The retirement is effective July 31, Kennedy said in a letter to President Donald Trump on Wednesday.
Kennedy’s decision to step down could transform the Supreme Court for generations. Trump will have his second opportunity to nominate a justice and will likely replace Kennedy with a young, conservative jurist. That would create a bloc of five staunch conservative justices who could move the court further to the right and cement a conservative majority for the foreseeable future.
The nomination battle will likely ignite a firestorm on Capitol Hill as it comes just a year after Republicans changed the rules of the Senate in order to push through the nomination of Justice Neil Gorsuch, Trump’s first nominee.
Trump said he has held Kennedy in high esteem, and that a search for a replacement will begin immediately.
“He’s been a great justice of the Supreme Court,” Trump said, later adding, “He is a man who’s displayed great vision, he’s displayed tremendous vision.”
Trump and Kennedy met shortly before the announcement was made.
“(We) had a very deep discussion. I got his ideas on things,” Trump said in the Oval Office. “I asked him if he had certain people he had great respect for that could potentially take his seat.”

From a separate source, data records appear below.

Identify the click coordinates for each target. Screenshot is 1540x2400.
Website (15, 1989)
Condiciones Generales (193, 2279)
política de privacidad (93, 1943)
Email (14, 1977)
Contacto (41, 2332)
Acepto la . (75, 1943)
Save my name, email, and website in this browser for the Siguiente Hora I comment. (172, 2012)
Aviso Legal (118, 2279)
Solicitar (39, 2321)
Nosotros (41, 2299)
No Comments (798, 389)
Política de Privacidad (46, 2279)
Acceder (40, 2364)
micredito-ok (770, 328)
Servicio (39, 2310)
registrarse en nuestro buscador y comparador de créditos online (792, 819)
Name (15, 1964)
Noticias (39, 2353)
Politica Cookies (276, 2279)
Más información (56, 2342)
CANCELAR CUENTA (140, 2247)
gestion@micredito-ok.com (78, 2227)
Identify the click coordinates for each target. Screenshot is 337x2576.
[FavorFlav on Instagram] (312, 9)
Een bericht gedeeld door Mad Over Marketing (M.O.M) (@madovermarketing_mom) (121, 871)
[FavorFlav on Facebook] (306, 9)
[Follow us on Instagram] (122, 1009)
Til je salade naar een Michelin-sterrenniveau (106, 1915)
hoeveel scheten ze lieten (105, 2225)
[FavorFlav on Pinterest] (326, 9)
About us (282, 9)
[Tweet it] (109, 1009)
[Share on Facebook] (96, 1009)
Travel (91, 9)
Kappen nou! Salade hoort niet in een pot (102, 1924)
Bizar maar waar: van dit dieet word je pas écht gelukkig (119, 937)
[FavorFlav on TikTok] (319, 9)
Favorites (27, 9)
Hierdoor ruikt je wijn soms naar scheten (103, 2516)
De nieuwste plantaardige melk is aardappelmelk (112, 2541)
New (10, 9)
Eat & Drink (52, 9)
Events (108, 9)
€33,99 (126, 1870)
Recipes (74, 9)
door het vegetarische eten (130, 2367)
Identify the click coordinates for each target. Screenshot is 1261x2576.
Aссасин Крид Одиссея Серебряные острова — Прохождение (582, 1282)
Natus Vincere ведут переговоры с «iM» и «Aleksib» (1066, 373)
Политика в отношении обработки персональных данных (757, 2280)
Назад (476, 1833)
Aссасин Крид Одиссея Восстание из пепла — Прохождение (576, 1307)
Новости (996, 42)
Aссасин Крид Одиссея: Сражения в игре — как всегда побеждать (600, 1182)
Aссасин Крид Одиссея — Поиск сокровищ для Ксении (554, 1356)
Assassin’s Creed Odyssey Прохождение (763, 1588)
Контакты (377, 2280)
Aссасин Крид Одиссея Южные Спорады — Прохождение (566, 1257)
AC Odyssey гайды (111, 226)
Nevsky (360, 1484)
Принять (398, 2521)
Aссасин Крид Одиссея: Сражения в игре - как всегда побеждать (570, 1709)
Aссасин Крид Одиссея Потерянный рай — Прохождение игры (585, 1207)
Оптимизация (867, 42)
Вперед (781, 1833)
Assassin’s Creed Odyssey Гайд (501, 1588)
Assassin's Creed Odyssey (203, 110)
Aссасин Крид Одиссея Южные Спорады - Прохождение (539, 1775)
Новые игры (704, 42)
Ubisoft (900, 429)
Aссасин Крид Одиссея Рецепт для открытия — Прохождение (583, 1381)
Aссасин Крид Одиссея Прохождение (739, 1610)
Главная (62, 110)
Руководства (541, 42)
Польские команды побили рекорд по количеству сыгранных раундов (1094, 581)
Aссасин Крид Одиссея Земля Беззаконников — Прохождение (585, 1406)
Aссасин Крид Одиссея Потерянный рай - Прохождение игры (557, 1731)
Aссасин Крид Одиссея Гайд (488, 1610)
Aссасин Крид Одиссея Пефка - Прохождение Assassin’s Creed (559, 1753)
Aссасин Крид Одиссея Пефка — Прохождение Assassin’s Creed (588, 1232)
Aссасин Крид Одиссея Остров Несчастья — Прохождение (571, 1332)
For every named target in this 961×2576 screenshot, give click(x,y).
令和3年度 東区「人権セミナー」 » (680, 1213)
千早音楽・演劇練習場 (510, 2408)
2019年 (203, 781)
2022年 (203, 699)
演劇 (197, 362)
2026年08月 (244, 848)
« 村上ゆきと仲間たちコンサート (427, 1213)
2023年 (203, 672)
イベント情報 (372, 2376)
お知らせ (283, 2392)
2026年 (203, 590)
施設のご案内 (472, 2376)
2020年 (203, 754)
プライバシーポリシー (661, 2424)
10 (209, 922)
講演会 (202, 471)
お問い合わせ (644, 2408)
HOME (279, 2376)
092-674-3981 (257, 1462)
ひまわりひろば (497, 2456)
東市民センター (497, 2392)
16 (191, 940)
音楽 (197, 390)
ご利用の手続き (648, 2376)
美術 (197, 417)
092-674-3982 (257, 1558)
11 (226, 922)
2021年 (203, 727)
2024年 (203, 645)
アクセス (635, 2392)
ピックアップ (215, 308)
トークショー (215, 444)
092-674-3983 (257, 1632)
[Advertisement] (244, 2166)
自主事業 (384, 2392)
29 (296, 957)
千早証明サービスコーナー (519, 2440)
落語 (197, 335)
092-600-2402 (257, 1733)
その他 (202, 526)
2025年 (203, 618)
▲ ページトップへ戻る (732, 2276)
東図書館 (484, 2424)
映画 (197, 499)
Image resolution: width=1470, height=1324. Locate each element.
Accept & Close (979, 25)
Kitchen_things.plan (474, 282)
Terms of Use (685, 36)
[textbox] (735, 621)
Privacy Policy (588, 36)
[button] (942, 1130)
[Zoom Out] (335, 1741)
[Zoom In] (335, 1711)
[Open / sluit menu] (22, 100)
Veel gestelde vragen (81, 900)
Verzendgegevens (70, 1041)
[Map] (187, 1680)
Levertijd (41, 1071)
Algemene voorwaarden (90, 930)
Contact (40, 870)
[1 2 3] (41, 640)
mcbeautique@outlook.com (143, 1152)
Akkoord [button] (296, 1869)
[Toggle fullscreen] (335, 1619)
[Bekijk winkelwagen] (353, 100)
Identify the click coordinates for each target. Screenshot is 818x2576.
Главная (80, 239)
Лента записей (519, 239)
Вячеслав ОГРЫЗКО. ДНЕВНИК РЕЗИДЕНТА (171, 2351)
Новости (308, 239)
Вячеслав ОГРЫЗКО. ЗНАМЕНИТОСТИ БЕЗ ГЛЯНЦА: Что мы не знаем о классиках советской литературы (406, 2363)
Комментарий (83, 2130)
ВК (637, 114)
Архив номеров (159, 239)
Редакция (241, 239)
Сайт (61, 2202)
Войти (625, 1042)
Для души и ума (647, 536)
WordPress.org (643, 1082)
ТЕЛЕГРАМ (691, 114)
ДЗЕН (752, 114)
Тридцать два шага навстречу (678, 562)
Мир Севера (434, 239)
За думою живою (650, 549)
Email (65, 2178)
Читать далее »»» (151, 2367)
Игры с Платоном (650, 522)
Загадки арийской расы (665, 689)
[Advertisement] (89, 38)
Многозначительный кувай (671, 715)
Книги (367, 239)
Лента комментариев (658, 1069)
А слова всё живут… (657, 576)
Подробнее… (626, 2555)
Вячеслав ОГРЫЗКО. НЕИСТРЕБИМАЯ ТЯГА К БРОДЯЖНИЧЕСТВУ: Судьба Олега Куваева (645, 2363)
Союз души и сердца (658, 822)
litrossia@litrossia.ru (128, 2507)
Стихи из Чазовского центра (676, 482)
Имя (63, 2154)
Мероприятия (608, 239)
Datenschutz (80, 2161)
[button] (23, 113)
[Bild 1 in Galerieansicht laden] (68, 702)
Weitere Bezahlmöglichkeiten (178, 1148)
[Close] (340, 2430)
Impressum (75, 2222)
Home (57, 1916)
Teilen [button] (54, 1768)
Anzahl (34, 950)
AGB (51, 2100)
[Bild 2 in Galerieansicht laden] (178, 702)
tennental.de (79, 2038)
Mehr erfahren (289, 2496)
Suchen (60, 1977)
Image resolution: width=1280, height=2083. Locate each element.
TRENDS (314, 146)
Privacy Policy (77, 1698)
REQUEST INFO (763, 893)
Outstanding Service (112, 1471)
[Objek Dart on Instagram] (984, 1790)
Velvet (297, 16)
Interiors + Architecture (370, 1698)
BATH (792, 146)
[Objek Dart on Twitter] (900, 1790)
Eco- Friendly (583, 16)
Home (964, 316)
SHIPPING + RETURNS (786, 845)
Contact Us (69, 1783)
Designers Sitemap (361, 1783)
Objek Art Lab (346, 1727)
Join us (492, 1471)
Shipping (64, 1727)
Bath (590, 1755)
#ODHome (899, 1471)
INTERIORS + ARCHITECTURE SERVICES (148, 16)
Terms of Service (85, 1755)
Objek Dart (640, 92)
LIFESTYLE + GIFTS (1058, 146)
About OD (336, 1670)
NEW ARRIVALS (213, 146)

Senate Majority Leader Mitch McConnell, who blocked President Barack Obama’s nomination of Merrick Garland in 2016 until the presidential election was held, paving the way for Gorsuch, said the Senate will move quickly.
“We will vote to confirm Justice Kennedy’s successor this fall,” McConnell said Wednesday.
The court opening is also likely to drastically alter both parties’ approaches to November’s midterm elections. Republicans, in particular, hope the vacancy activates a base that the party has worried would sit out this year’s contests.
The timing couldn’t be worse for the five Democratic senators up for re-election in states Trump won by double digits: Sens. Joe Donnelly of Indiana, Claire McCaskill of Missouri, Jon Tester of Montana, Heidi Heitkamp of North Dakota and Joe Manchin of West Virginia. If those five vote against Trump’s nominee, they’ll hand Republicans a potent issue to hammer them with. If they vote for the nominee, they risk severe retribution from within the Democratic Party.
Recalling McConnell’s action, Democrats have begun calling for a delay until after the midterms.
“Sen. McConnell set the new standard by giving the American people their say in the upcoming election before Court vacancies are filled,” said Illinois Democratic Sen. Dick Durbin. “With so much at stake for the people of our country, the US Senate must be consistent and consider the President’s nominee once the new Congress is seated in January.”
“Millions of people are just months away from determining the senators who should vote to confirm or reject the President’s nominee, and their voices deserve to be heard now, as leader McConnell thought they should deserve to be heard then,” said Senate Minority Leader Chuck Schumer, D-New York. “Anything but that would be the absolute height of hypocrisy.”
The swing vote
Kennedy, 81, controlled the outcome of cases on hot-button issues like no other justice in recent history, as he often was the “swing vote” between the four liberal justices and the four more conservative justices.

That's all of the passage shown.